I picture the details on his face while still trying to manage my focus. The lines, the premises, and his smile. My heart melts into happiness whenever I think of him as I continue and finish my sketch.

It only took me twenty minutes to finish one uncolored picture of him, and then I immediately proceeded to the next. This time, I took my phone out, not bothering to look at the texts, and I opened my photos. Even my gallery is full of him, which I can't even complain about since I've never taken that many pictures of myself. It's also divided into albums with different descriptions. I laugh at the names of each album as my finger grazes on the section of his body.

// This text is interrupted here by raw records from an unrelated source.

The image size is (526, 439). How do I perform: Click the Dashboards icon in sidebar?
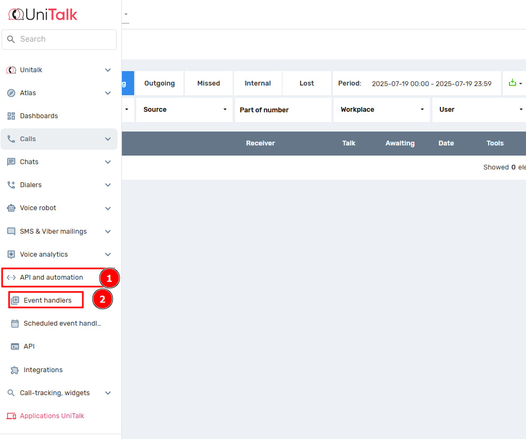coord(11,116)
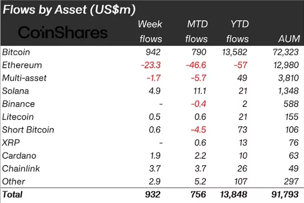Select the Total row label
The width and height of the screenshot is (304, 203).
click(x=13, y=195)
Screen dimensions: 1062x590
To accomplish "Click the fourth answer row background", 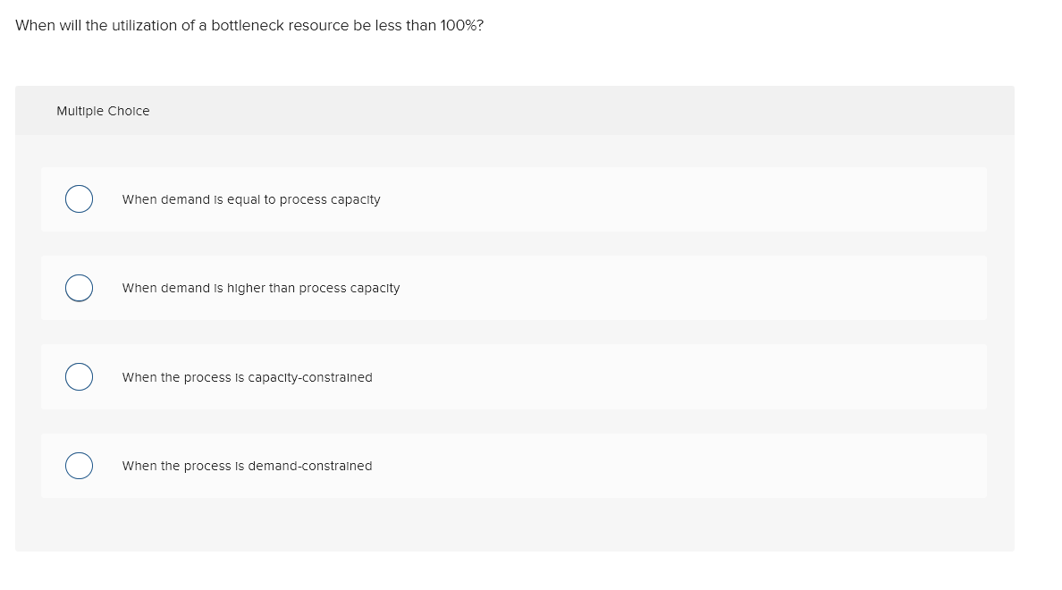I will (x=626, y=465).
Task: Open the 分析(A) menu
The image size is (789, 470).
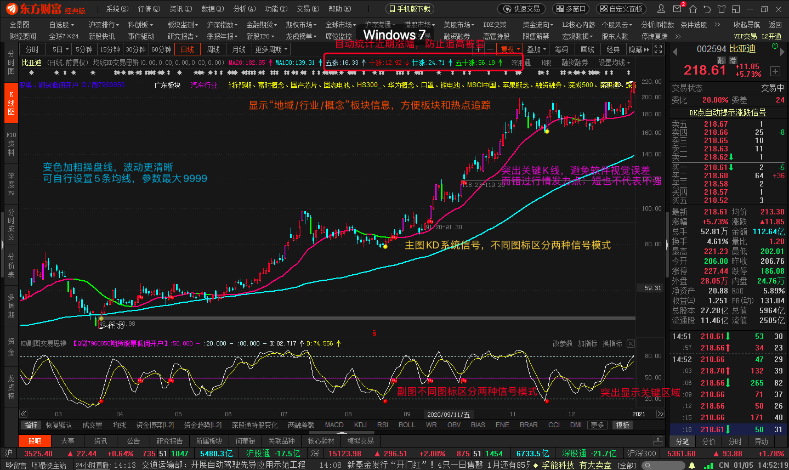Action: [x=245, y=9]
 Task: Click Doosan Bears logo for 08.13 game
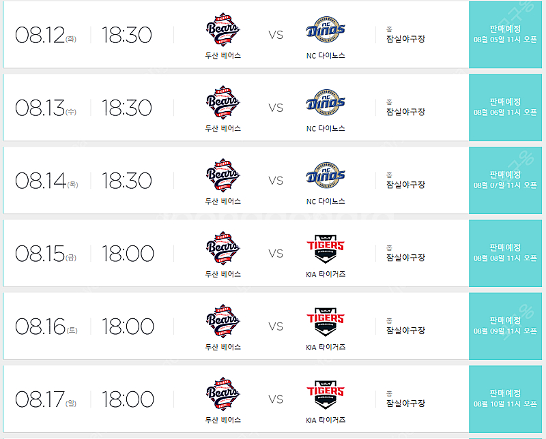pos(223,103)
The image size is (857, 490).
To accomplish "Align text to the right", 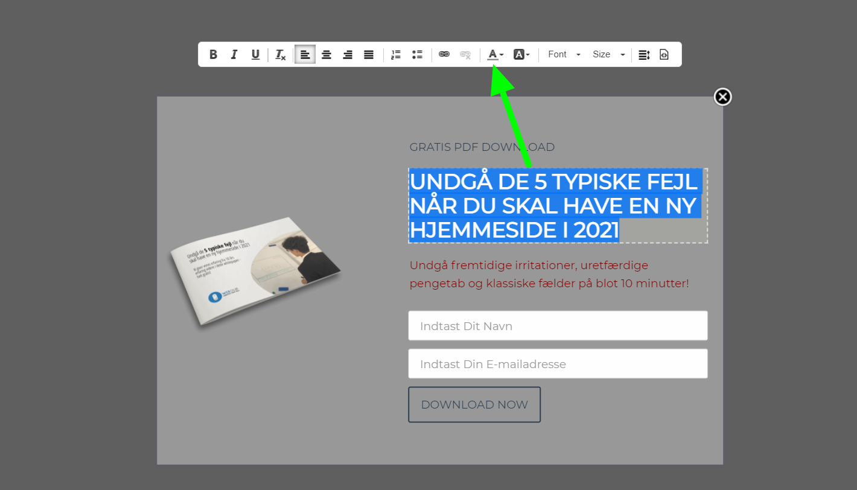I will 348,54.
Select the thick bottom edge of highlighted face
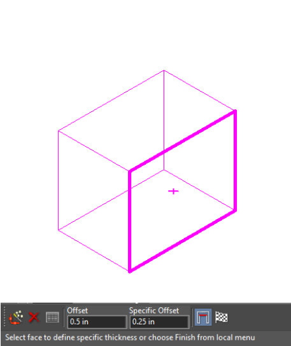Image resolution: width=291 pixels, height=346 pixels. pyautogui.click(x=183, y=241)
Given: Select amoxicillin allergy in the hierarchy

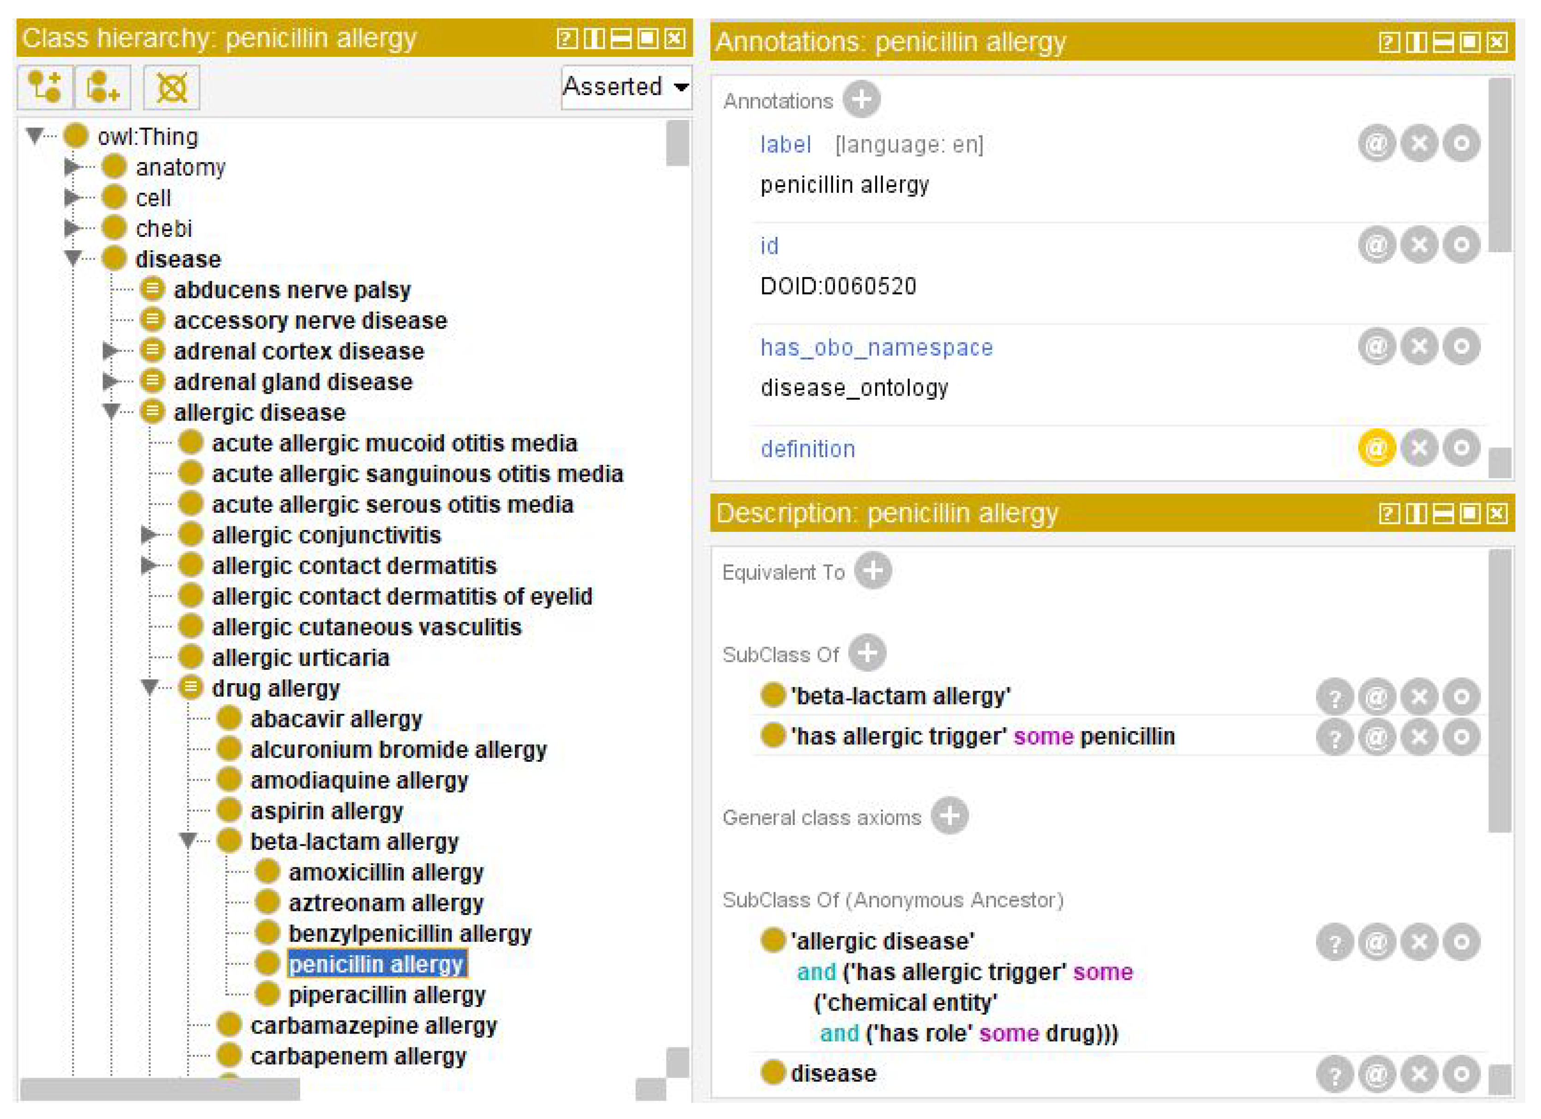Looking at the screenshot, I should point(385,872).
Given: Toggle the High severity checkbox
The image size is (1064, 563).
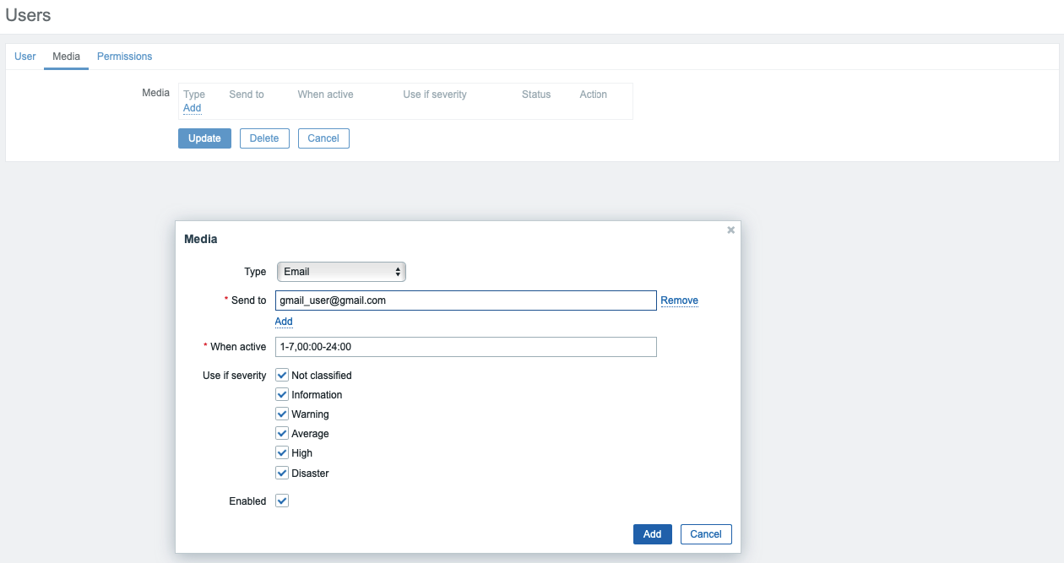Looking at the screenshot, I should pos(282,452).
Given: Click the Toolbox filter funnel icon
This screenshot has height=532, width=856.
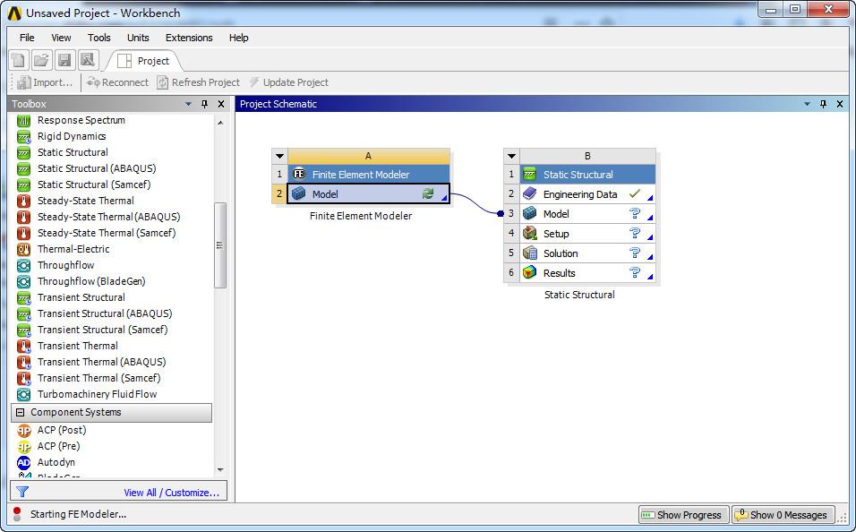Looking at the screenshot, I should [x=21, y=492].
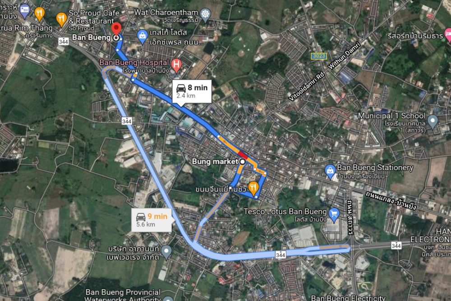Click the Bung market origin point circle
Image resolution: width=451 pixels, height=301 pixels.
point(243,162)
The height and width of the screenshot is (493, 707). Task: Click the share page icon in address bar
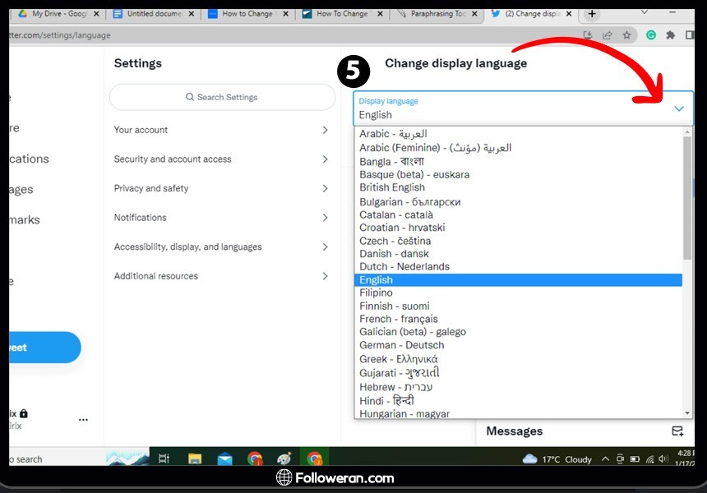[608, 35]
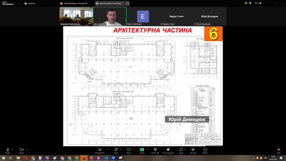Open Visual Studio Code from the taskbar
The height and width of the screenshot is (161, 286).
tap(106, 158)
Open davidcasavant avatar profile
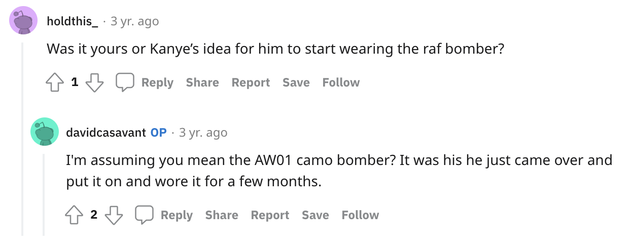The image size is (636, 248). pos(45,132)
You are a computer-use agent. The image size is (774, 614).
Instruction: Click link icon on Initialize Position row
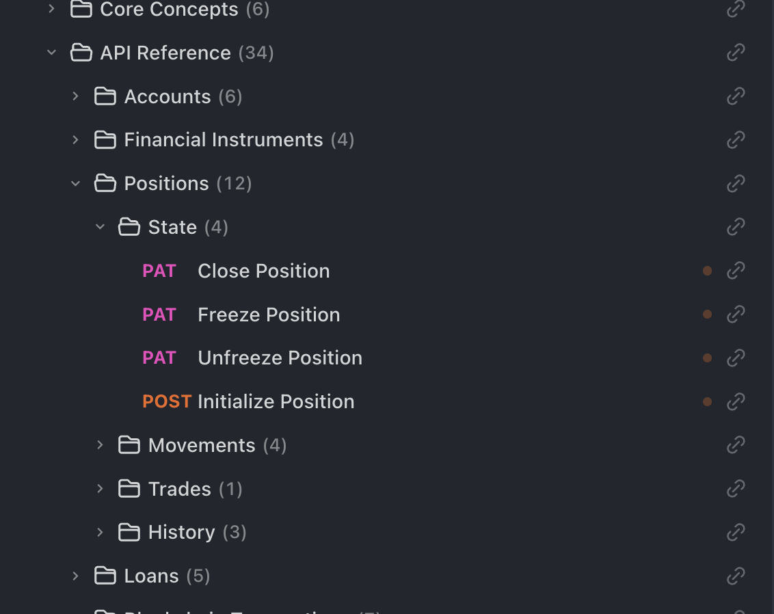pos(736,401)

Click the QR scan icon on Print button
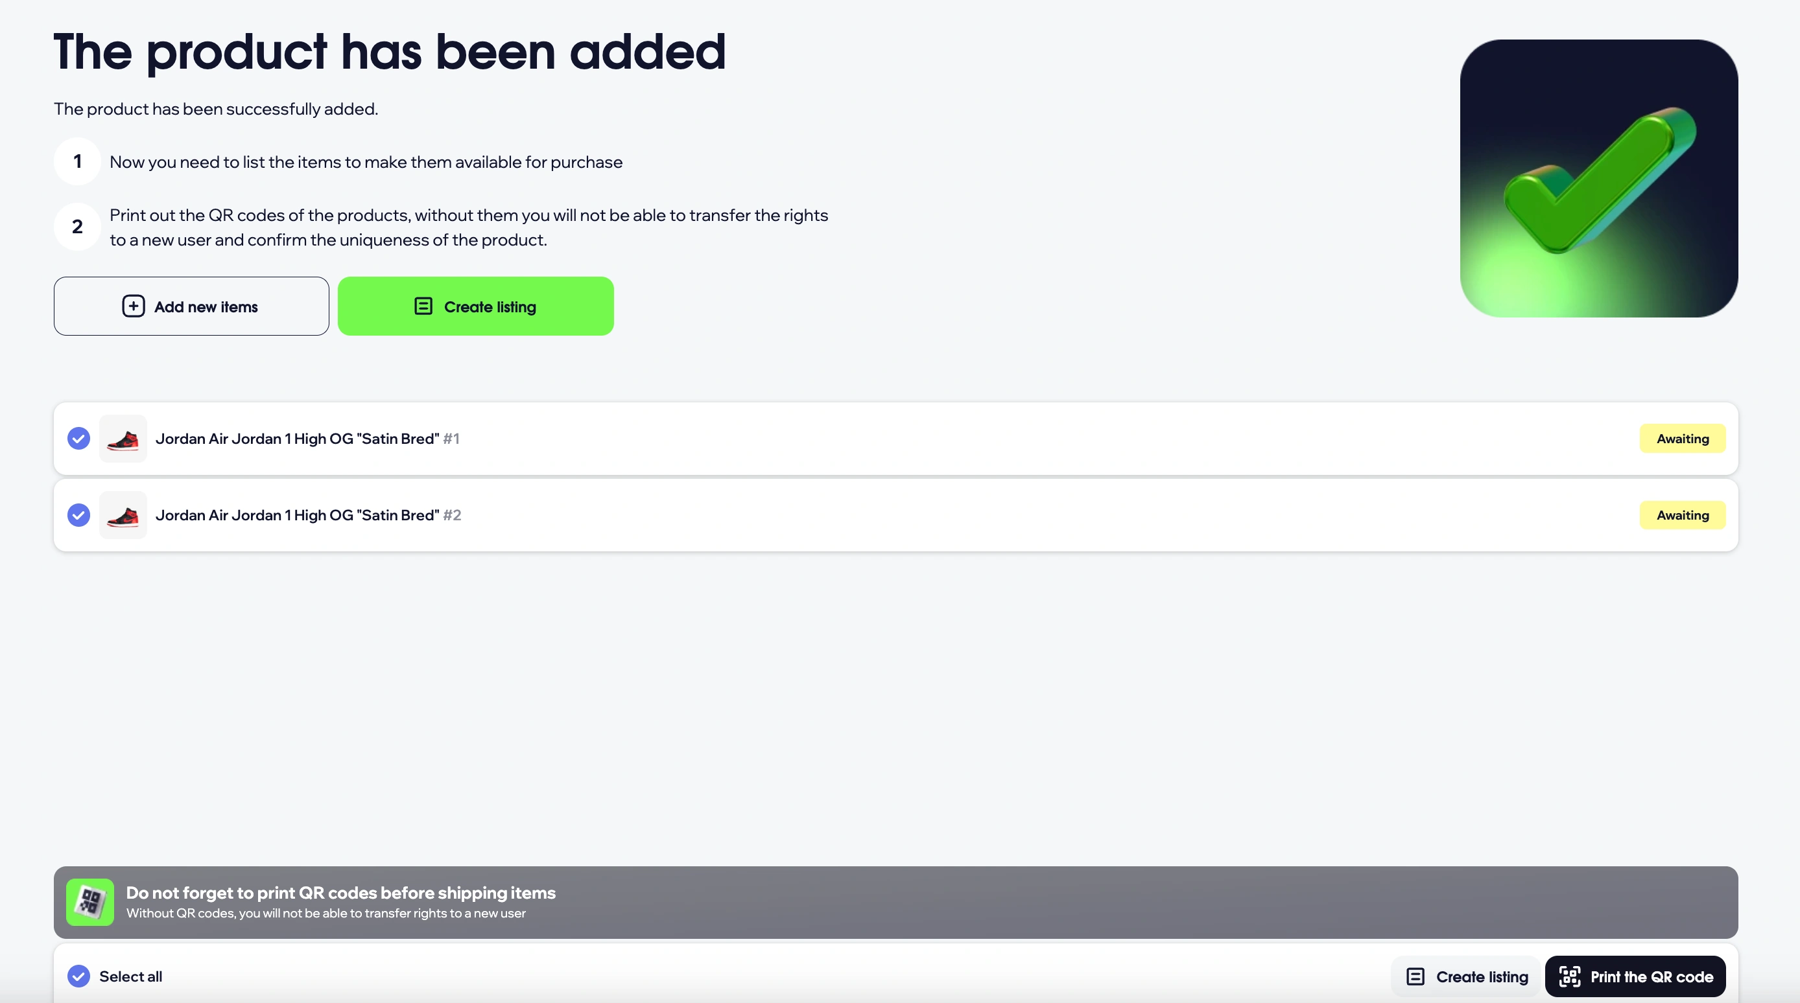(x=1570, y=976)
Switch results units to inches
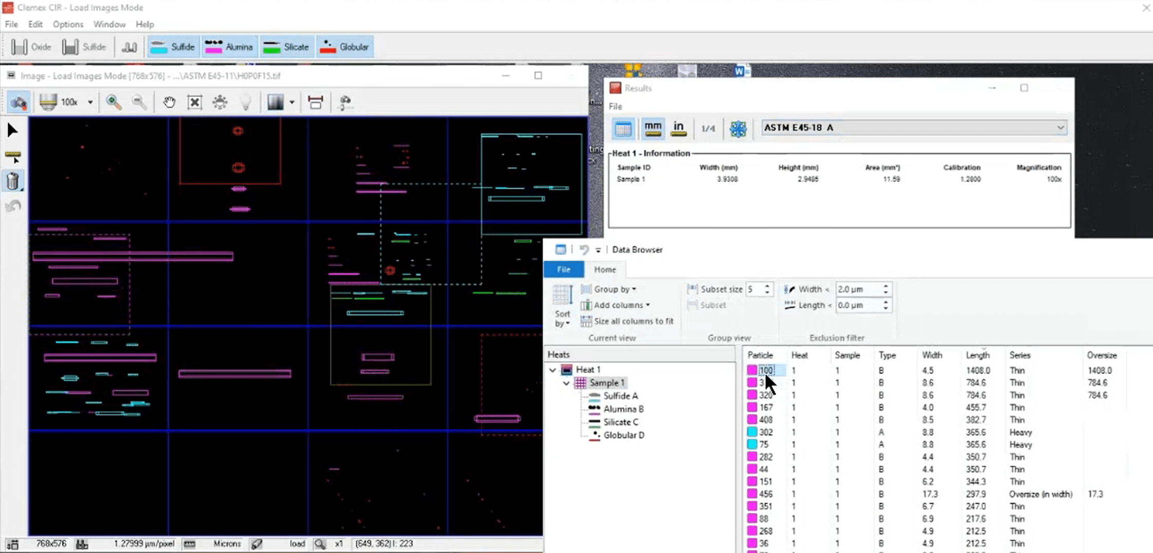This screenshot has height=553, width=1153. point(678,128)
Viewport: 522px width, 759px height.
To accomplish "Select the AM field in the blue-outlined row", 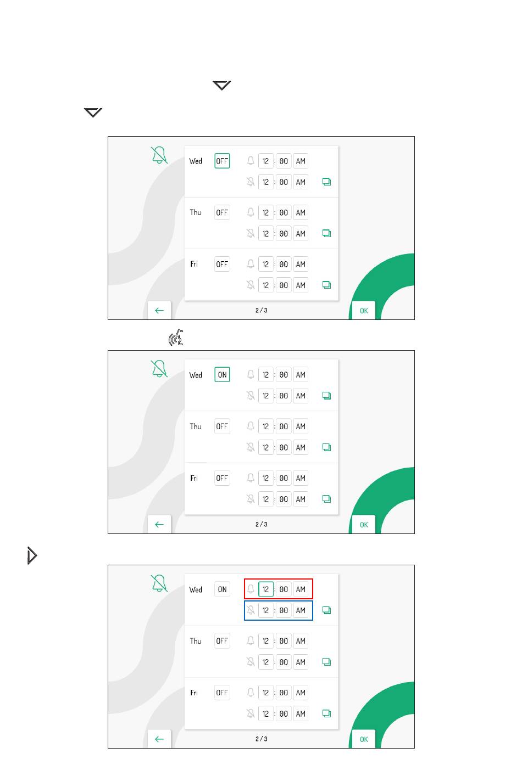I will [x=301, y=610].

They're not really nudes of him but mostly just pictures of his lined upper parts. His body is not that muscular and his physique seems thin. However, you can clearly see the lines of his soft abs. It's clean yet bruised, and the sexiness of his frame sends my mouth to instantly water. I could only remember the way my lips move across his muscles and how easily it is to be lost in the taste of him.

My hands move while I take in the state of his body and try to sketch his fine build.

It'll definitely take me minutes before I finish working on the drawings of him, yet I can't really bring myself to stop since it's the only thing that's keeping me sane right now and the only way I can keep my hope of being with him. His ghost has possessed my body to the point that I can't even let it out. His mouth is encrypted in my skin, and his face haunts me every night. I don't ever want to take love for him for granted because now, it's truly clear to me how much he's worth.